You can't see it or feel it. But metabolic syndrome — a cluster of risk factors indicating out-of-kilter body chemistry — may affect thousands of Canadians. Here's a primer on this insidious condition.
September 23, 2015
You can't see it or feel it. But metabolic syndrome — a cluster of risk factors indicating out-of-kilter body chemistry — may affect thousands of Canadians. Here's a primer on this insidious condition.
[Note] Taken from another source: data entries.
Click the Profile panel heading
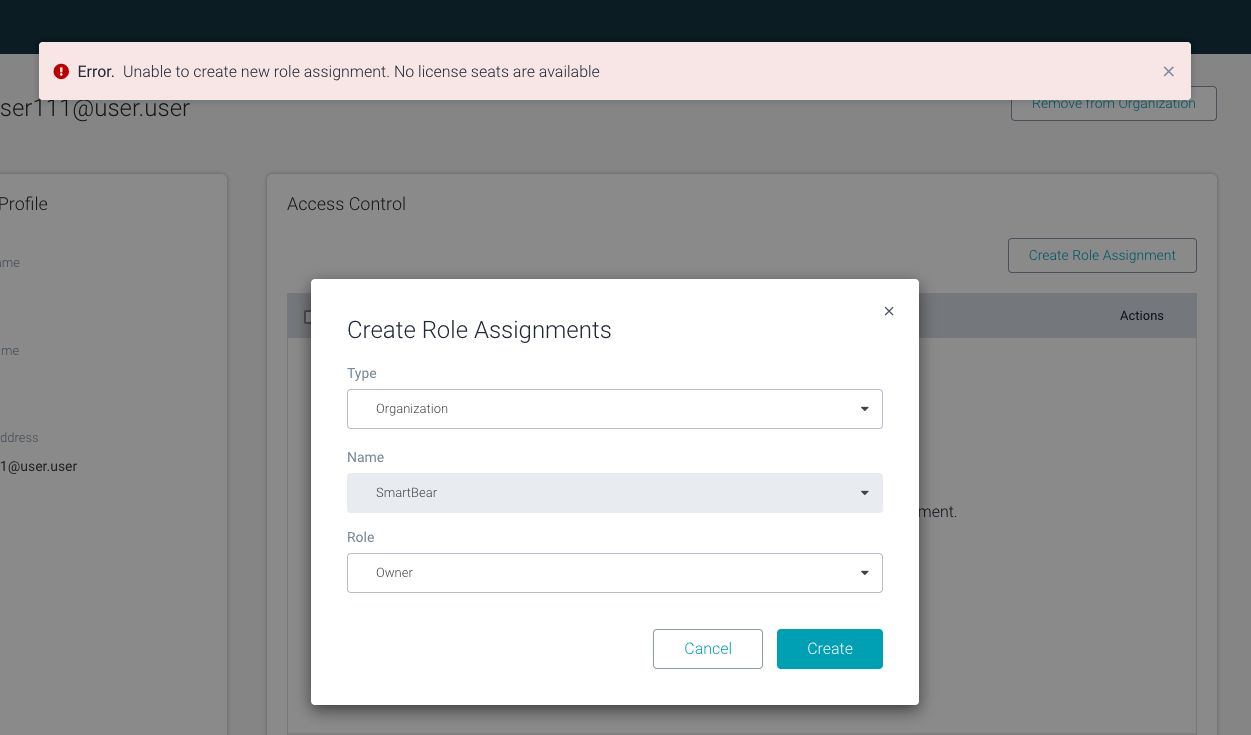Viewport: 1251px width, 735px height. click(x=23, y=203)
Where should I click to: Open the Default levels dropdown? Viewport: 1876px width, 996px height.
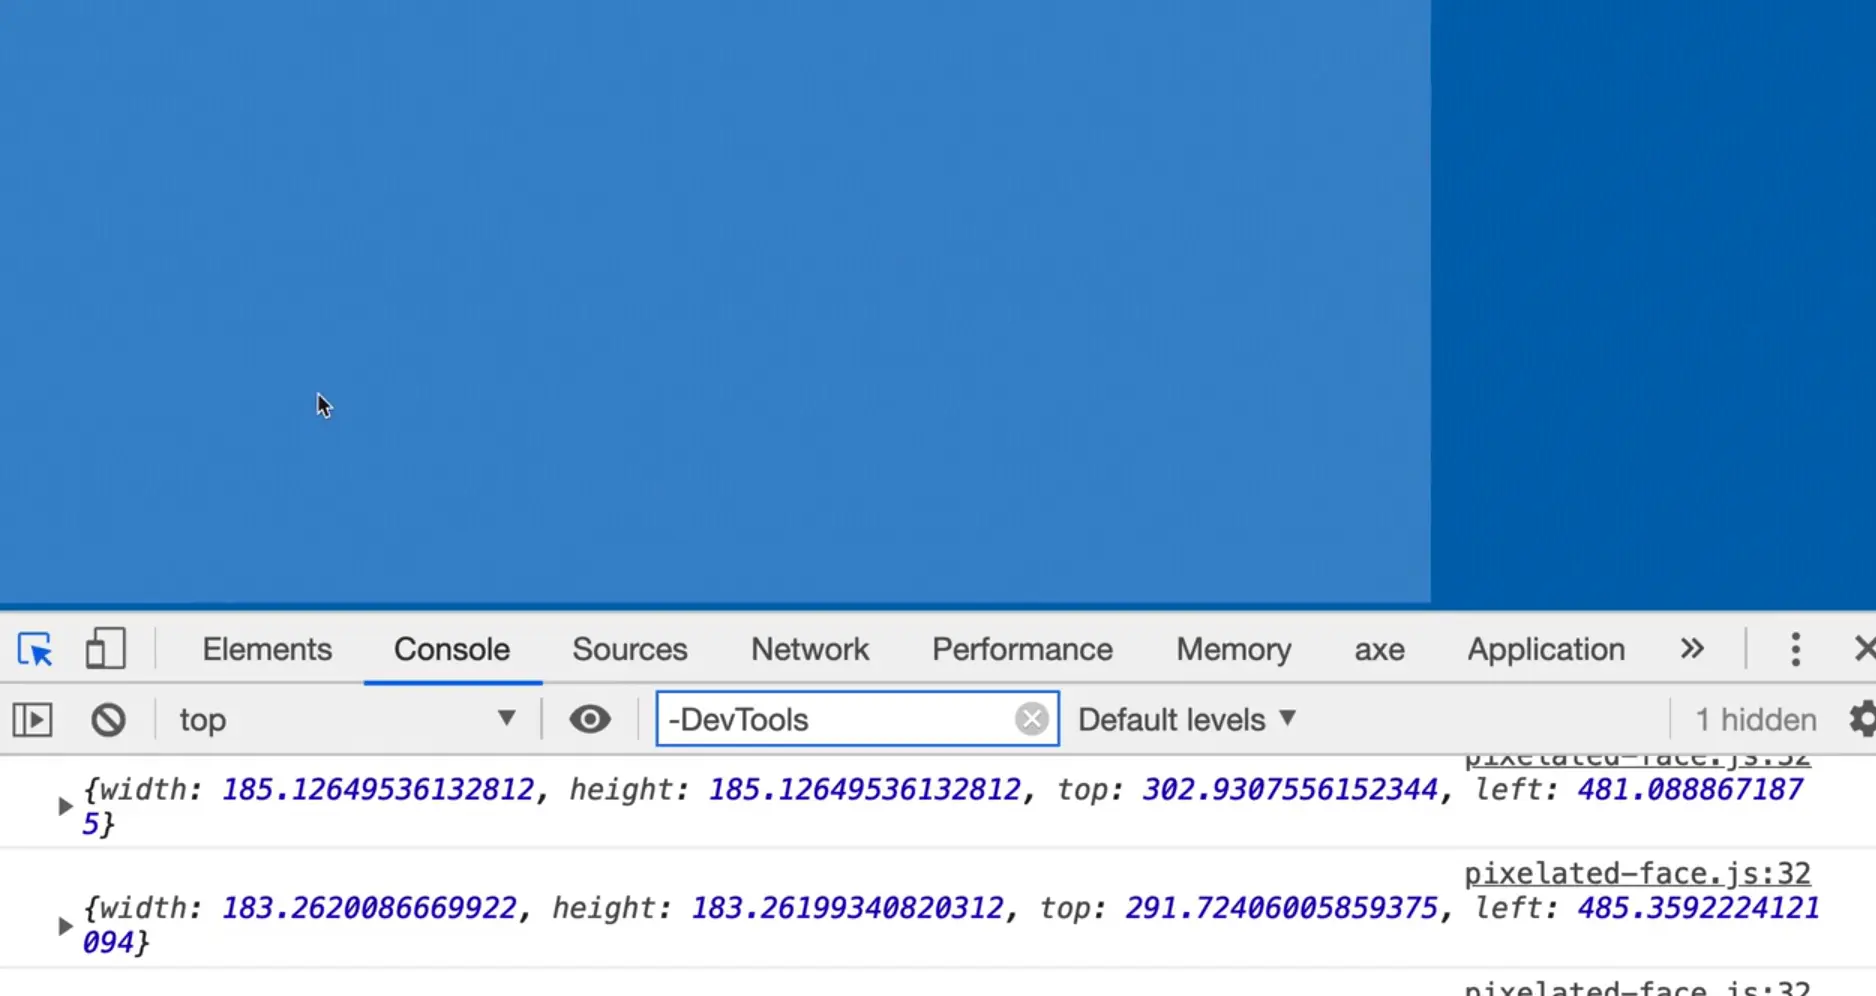tap(1187, 720)
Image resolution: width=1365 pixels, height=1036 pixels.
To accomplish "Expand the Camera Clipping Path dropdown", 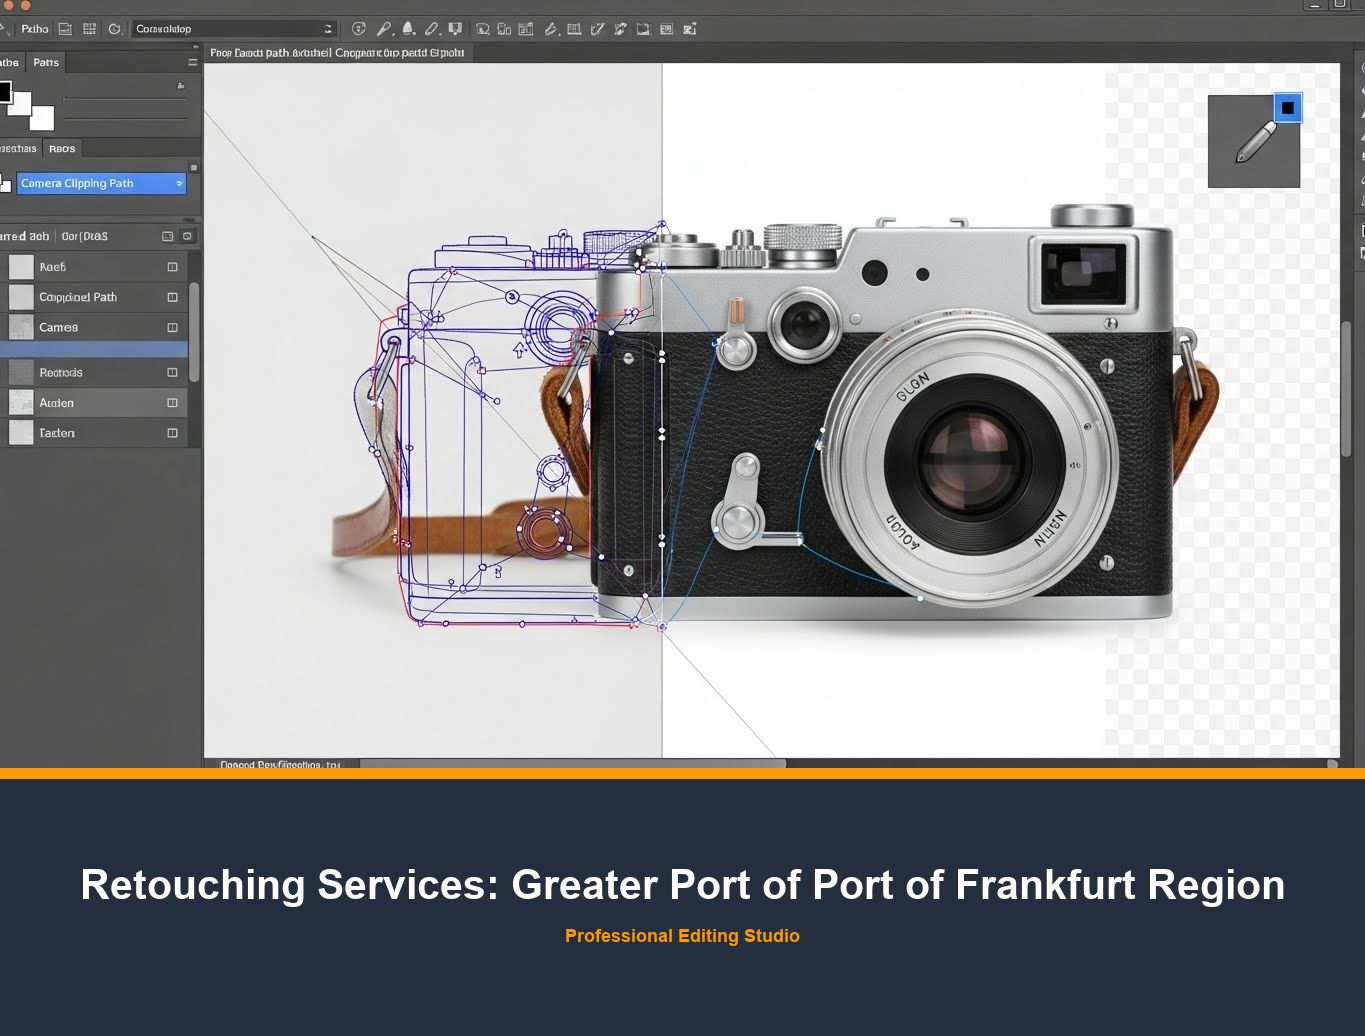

Metabolic syndrome has been referred to as a "public health time bomb" because it is a condition that may not be recognized until it's too late. But metabolic syndrome isn't some sort of newly discovered disease — rather, it is a cluster of conditions, including obesity, insulin resistance or Type 2 diabetes, hypertension, high triglycerides and low HDL cholesterol levels that, in combination, raise the risk of cardiovascular disease and diabetes.
The condition is a basic malfunction of the systems that keep your cells fuelled with blood sugar. Suppose you've just eaten a bowl of oatmeal. Normally, levels of the hormone insulin rise slightly after you eat a meal, persuading cells to absorb the blood sugar that your breakfast provides. In metabolic syndrome, the cells cannot obey insulin's signal. It appears that central fat — the abdominal fat you've already read about — releases some surprising chemicals into the bloodstream, including immune system messengers called cytokines.
Cytokines block signals from insulin to cells to let sugar in, so then your cells have no fuel and blood sugar is building up in the bloodstream. Your pancreas then produces more insulin in response and continues to do so until, eventually, insulin overcomes the cytokines and cells get the blood sugar they need.
Metabolic syndrome also involves a raise in concentrations of fibrinogen in the bloodstream, allowing blood to clot more easily.
Along with the above conditions, metabolic syndrome is also linked to infertility and cancers of the breast, prostate and colon.
The main reasons for metabolic syndrome's current prevalence are simple — pot-bellies and too little exercise. The numbers are going up in direct proportion to Canada's epidemics of obesity and inactivity. Interestingly, researchers have found that insulin resistance seems also to be linked with poor fetal nutrition, especially in combination with rapid growth in childhood.
Thousands of Canadians are believed to have metabolic syndrome, and some experts estimate that the figure could be much higher, saying that every overweight and obese adult (60 percent) and child (26 percent) may have it.
People with metabolic syndrome can have insulin levels two or three times higher than normal — levels that can stay elevated for decades. All that excess insulin is a recipe for heart disease. It boosts triglycerides in your bloodstream, lowers levels of "good" HDLs and allows higher than normal amounts of fat to end up in your bloodstream after a meal — and stay there longer. Insulin also converts "bad" LDLs into smaller, denser particles that can easily enter artery walls forming the foundation for plaque.
There's no simple test for it, though your doctor may use a two-hour glucose-tolerance test as an indicator. The only signs are a few slightly worrying symptoms that, individually, may not even bother you or your doctor.
If you're concerned about metabolic syndrome, remember the information in this primer when you visit your doctor and start a conversation about the condition.